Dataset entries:

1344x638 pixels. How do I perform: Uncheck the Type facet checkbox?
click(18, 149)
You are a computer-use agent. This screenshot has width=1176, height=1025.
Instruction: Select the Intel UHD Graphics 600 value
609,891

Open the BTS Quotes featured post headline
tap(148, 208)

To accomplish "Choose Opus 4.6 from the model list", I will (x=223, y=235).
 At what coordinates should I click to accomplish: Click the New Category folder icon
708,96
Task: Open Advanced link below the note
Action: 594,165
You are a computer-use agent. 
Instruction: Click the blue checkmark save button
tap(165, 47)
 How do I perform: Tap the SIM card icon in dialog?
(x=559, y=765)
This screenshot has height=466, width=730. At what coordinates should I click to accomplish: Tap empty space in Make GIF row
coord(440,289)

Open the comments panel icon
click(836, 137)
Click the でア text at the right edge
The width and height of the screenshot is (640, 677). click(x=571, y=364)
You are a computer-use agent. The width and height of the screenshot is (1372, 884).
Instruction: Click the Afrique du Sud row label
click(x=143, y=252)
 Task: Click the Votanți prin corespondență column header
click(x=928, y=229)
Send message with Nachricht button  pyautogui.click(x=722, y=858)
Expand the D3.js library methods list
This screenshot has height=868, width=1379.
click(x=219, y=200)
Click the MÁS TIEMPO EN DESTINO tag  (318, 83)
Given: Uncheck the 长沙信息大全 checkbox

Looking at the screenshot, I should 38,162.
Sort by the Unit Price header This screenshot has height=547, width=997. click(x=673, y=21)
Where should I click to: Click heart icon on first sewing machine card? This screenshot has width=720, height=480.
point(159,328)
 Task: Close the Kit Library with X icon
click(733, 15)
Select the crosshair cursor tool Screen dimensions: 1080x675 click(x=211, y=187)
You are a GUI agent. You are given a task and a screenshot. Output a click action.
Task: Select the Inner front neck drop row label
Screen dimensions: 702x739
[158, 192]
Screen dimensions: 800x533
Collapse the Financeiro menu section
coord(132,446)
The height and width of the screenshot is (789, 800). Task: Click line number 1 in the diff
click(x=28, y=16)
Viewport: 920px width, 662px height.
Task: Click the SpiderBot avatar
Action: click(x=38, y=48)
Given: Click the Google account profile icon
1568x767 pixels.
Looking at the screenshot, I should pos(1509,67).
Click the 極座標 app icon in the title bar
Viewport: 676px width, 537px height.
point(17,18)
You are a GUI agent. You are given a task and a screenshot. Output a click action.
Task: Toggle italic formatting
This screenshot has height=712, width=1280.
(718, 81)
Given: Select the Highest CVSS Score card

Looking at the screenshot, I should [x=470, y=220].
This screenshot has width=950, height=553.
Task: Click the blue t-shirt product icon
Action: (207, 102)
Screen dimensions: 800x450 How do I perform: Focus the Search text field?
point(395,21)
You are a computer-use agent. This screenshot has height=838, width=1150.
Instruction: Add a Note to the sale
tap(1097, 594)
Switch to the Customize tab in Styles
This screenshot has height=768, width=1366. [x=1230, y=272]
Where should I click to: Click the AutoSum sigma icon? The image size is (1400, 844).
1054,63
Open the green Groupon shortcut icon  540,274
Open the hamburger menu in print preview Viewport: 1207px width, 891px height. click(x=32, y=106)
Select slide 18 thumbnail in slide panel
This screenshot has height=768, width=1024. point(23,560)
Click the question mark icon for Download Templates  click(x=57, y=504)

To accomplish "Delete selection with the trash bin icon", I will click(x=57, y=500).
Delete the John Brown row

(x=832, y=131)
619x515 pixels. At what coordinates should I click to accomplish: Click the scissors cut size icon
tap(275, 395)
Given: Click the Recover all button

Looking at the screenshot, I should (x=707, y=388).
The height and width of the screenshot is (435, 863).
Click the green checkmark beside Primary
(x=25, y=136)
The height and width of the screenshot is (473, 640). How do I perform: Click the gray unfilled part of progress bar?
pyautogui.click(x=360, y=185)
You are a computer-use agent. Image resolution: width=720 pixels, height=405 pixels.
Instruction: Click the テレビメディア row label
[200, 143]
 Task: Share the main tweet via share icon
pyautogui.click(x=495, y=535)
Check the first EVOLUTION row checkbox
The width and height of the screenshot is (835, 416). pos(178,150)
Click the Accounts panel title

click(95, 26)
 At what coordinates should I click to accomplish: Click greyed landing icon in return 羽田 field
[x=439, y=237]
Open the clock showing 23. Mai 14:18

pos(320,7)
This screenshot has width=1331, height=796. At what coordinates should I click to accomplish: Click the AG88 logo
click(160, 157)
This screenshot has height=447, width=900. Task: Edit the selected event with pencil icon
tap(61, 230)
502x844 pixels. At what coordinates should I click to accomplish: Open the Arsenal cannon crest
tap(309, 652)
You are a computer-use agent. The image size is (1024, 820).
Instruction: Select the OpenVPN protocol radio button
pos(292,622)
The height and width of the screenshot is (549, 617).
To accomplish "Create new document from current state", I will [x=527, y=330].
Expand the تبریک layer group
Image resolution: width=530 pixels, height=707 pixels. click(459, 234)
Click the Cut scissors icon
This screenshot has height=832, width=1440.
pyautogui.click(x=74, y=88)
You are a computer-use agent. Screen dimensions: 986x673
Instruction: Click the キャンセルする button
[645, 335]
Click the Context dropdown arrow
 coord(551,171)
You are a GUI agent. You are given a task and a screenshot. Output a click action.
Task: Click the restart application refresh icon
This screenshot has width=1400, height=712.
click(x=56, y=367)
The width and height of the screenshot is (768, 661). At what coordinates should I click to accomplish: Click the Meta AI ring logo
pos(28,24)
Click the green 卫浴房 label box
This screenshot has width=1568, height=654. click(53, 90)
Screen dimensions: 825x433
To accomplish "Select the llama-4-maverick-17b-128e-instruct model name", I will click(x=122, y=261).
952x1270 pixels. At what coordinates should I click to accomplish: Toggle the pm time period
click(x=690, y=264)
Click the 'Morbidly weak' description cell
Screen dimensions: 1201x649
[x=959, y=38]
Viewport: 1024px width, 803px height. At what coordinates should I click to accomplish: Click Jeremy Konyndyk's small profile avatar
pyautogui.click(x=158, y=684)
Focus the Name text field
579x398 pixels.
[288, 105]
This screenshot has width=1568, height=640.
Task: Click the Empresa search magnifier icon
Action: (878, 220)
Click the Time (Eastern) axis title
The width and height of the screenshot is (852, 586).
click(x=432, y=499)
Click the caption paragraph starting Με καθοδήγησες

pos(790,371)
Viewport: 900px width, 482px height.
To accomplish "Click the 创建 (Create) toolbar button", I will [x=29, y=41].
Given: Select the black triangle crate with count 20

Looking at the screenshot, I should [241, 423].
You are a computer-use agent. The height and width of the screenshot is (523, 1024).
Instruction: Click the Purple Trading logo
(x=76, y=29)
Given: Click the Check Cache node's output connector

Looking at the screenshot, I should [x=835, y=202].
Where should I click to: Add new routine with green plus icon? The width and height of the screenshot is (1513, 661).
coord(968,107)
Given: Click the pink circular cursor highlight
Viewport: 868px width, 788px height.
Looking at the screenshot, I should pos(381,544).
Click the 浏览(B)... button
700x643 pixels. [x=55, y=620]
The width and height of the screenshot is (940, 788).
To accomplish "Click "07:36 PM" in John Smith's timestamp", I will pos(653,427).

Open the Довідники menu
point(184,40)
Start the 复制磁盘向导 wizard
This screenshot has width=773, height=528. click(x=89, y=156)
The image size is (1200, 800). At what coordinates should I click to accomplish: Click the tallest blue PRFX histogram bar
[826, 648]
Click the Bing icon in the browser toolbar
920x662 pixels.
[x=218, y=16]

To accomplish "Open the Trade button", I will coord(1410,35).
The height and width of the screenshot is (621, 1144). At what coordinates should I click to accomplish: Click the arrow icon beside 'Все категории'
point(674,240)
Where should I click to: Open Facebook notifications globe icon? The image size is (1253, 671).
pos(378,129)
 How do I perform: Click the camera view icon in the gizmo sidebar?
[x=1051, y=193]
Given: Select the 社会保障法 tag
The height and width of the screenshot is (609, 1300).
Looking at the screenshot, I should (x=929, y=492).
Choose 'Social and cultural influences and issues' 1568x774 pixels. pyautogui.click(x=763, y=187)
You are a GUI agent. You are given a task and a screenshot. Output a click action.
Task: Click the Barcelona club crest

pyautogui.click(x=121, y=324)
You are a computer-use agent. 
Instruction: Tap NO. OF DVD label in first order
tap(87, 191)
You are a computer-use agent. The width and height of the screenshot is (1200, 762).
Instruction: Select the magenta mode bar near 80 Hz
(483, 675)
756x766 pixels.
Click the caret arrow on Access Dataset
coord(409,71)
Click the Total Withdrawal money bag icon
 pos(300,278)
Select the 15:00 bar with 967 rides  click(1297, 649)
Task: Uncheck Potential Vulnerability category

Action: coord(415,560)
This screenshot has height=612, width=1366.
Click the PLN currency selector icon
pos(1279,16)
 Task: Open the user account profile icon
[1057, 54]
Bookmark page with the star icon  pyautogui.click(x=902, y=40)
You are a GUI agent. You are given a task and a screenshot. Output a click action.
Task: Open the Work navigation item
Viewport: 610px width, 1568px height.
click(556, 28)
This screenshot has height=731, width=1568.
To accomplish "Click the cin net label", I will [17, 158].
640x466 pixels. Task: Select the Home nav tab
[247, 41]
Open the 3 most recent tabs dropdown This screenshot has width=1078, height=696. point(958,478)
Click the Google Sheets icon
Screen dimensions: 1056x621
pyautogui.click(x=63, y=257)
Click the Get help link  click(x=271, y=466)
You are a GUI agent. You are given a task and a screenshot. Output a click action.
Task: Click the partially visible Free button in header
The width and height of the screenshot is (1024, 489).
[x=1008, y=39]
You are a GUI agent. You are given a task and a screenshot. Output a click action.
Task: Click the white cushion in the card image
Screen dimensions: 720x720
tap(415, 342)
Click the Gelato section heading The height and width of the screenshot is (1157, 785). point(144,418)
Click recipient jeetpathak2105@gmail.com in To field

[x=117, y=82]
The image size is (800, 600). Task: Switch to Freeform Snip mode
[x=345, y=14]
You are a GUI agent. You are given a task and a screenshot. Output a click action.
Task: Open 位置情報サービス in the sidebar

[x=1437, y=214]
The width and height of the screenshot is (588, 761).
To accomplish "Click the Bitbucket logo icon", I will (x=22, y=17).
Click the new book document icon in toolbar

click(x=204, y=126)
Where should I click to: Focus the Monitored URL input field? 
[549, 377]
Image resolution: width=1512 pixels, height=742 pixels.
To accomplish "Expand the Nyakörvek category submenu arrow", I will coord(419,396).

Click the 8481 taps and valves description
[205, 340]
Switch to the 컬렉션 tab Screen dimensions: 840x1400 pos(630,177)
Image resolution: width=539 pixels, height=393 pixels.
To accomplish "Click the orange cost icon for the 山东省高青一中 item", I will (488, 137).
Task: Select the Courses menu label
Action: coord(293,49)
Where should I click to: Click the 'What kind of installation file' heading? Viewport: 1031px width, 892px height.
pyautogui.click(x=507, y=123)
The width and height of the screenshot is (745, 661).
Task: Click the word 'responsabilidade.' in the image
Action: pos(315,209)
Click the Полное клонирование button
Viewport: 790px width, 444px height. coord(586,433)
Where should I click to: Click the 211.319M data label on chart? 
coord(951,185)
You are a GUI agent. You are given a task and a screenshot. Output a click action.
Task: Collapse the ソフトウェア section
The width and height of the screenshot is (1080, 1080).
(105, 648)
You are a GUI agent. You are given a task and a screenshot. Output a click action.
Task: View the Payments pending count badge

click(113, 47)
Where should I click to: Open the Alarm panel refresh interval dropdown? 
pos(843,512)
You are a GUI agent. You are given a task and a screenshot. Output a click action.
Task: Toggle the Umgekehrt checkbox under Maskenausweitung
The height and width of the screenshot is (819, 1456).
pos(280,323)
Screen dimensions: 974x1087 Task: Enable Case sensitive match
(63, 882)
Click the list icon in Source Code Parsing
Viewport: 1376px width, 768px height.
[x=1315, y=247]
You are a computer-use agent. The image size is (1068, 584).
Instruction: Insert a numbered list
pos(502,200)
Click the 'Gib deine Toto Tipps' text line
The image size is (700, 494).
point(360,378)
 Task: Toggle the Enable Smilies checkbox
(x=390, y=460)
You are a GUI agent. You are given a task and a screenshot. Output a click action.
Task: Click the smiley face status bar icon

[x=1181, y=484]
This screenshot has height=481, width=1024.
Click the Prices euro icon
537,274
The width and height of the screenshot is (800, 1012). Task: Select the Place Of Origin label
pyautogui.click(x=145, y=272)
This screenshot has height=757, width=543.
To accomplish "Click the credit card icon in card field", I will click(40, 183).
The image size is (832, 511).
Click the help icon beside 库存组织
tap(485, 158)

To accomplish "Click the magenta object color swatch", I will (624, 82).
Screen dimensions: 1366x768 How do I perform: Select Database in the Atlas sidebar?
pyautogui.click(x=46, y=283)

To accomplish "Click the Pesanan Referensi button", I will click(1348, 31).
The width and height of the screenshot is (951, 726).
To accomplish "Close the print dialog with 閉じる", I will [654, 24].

Exercise:
Out of the data above, return each line where the word "from" can be found.

Result:
To accomplish "Choose Opus 4.6 from the model list", I will (x=223, y=235).
To accomplish "Create new document from current state", I will [x=527, y=330].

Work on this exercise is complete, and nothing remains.